▶ [Page excerpt]:
The title of this essay designates the two lines of thought I intend to pursue. The occasion for writing, although it assumes the secondary position of subtitle, concerns the question of Joyce's relation to feminism: Why do feminists read Joyce? How do they read Joyce? Does Joyce anticipate this reading? What is the institutional effect of such a reading? The ulterior motive behind this essay, the purpose for which I seize this occasion, concerns the question or problem of authority. I stress at the outset my understanding of authority as the constructed repository of value or foundation of a system of values, the final effect of fetishism—in this case, literary fetishism. Reading—as in the phrase "reading authority"—should be grasped as the institutionally determined act of constructing authority, although such an act can rhetorically deploy its own negativity (in every con-struction there is an element of de-struction) and use it self-reflexively through the methodological practice of deconstruction. This essay cannot hope to escape its own authorizing effect, but it can circumscribe that effect with some deconstructive overturning. The point is not to make authority visible to the blind, because the institutional authority I have in mind must be visible in order to function. In the university as the factory of cultural production, the meaning of the "appeal to authority" [End Page 421] seems clear enough. Rather, I want to challenge the notion that authority emerges from and protects reality, that authority as law articulates a reality-principle. On the contrary, if authority is read in terms of its operation as a simulation model, it appears not to construct but to short-circuit the real by "concealing the fact that the real is no longer real" (Baudrillard, Selected Writings 172). Drawing out the implications of Jean Baudrillard's analysis, one can argue that cultural institutions increasingly find their model or masterplan in something like Disneyland. Even feminism risks becoming one more imaginary world in the gigantic amusement park of Western knowledge.

▶ [Set task 1]: Set down the whole passage on Joyce and authority word for word.
The passage on Joyce and authority and the entries have nothing to do with each other.

▶ [Records to process]:
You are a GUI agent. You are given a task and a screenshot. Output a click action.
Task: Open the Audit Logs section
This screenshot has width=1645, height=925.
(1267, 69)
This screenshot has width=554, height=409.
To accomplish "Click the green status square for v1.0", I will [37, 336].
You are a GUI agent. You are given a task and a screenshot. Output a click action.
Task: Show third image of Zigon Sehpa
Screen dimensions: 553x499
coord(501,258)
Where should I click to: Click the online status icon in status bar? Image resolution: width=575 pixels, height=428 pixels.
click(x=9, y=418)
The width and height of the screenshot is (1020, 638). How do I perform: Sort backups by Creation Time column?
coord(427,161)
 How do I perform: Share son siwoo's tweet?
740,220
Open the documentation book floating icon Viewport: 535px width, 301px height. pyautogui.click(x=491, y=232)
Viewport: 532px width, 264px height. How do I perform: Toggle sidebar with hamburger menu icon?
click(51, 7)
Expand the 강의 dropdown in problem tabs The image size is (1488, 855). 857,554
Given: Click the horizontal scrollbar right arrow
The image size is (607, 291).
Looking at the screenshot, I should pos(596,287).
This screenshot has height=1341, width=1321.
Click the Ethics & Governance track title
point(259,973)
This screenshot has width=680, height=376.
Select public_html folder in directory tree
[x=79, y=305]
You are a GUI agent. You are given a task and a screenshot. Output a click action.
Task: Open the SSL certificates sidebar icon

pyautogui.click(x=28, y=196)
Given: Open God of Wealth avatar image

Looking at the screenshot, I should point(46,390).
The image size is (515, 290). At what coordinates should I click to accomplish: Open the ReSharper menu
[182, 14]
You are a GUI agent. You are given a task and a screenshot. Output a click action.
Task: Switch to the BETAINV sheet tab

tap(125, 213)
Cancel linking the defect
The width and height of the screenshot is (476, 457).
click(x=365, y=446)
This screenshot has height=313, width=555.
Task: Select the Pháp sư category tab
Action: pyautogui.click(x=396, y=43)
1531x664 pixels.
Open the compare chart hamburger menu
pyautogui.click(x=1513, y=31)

▶ [Set task 2]: Rewrite the entries from the line holding "Given: Open God of Wealth avatar image" through the last line of the entries, both ends included, as a JSON list of strings with one string per line and blank lines omitted. Include only those lines.

▶ [Full solution 1]:
The title of this essay designates the two lines of thought I intend to pursue. The occasion for writing, although it assumes the secondary position of subtitle, concerns the question of Joyce's relation to feminism: Why do feminists read Joyce? How do they read Joyce? Does Joyce anticipate this reading? What is the institutional effect of such a reading? The ulterior motive behind this essay, the purpose for which I seize this occasion, concerns the question or problem of authority. I stress at the outset my understanding of authority as the constructed repository of value or foundation of a system of values, the final effect of fetishism—in this case, literary fetishism. Reading—as in the phrase "reading authority"—should be grasped as the institutionally determined act of constructing authority, although such an act can rhetorically deploy its own negativity (in every con-struction there is an element of de-struction) and use it self-reflexively through the methodological practice of deconstruction. This essay cannot hope to escape its own authorizing effect, but it can circumscribe that effect with some deconstructive overturning. The point is not to make authority visible to the blind, because the institutional authority I have in mind must be visible in order to function. In the university as the factory of cultural production, the meaning of the "appeal to authority" [End Page 421] seems clear enough. Rather, I want to challenge the notion that authority emerges from and protects reality, that authority as law articulates a reality-principle. On the contrary, if authority is read in terms of its operation as a simulation model, it appears not to construct but to short-circuit the real by "concealing the fact that the real is no longer real" (Baudrillard, Selected Writings 172). Drawing out the implications of Jean Baudrillard's analysis, one can argue that cultural institutions increasingly find their model or masterplan in something like Disneyland. Even feminism risks becoming one more imaginary world in the gigantic amusement park of Western knowledge.

▶ [Full solution 2]:
[
  "Given: Open God of Wealth avatar image",
  "Looking at the screenshot, I should point(46,390).",
  "The image size is (515, 290). At what coordinates should I click to accomplish: Open the ReSharper menu",
  "[182, 14]",
  "You are a GUI agent. You are given a task and a screenshot. Output a click action.",
  "Task: Switch to the BETAINV sheet tab",
  "tap(125, 213)",
  "Cancel linking the defect",
  "The width and height of the screenshot is (476, 457).",
  "click(x=365, y=446)",
  "This screenshot has height=313, width=555.",
  "Task: Select the Pháp sư category tab",
  "Action: pyautogui.click(x=396, y=43)",
  "1531x664 pixels.",
  "Open the compare chart hamburger menu",
  "pyautogui.click(x=1513, y=31)"
]